*** Opening THE RECORDS ***

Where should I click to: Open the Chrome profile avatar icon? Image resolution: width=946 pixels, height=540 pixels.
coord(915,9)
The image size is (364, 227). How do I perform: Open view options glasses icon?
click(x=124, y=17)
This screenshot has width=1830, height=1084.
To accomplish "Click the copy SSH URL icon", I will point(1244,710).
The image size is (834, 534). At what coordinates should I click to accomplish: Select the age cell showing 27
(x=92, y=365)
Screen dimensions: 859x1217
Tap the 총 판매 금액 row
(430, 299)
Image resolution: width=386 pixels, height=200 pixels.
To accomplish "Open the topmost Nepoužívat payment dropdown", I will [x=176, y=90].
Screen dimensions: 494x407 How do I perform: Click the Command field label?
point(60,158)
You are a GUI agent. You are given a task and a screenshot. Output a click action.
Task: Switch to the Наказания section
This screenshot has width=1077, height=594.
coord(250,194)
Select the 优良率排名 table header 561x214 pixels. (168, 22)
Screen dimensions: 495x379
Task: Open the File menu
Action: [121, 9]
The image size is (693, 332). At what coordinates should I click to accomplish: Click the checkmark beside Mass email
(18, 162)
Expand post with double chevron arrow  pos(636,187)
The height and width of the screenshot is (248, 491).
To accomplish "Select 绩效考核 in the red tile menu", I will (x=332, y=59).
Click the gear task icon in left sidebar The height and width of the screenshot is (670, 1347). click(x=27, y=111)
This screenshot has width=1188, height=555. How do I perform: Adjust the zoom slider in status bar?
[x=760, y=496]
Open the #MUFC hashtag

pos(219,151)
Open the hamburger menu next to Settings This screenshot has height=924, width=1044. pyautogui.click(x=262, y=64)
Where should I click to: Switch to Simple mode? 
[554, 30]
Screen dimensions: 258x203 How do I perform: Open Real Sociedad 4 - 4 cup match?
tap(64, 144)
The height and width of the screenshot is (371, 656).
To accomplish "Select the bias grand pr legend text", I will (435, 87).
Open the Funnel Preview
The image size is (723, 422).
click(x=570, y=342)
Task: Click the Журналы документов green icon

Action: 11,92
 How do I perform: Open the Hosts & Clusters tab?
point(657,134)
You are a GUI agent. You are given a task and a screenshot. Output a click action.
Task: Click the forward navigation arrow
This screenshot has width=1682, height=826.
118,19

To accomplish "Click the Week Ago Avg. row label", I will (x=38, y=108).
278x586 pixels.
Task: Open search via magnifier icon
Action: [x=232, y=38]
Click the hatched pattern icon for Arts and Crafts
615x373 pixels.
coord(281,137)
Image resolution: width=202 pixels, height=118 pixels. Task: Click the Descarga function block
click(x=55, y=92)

*** Closing THE RECORDS ***

# EXERCISE OBJECTIVE
Write down every line of the data above that includes the string "arrow".

# TASK SOLUTION
Expand post with double chevron arrow  pos(636,187)
Task: Click the forward navigation arrow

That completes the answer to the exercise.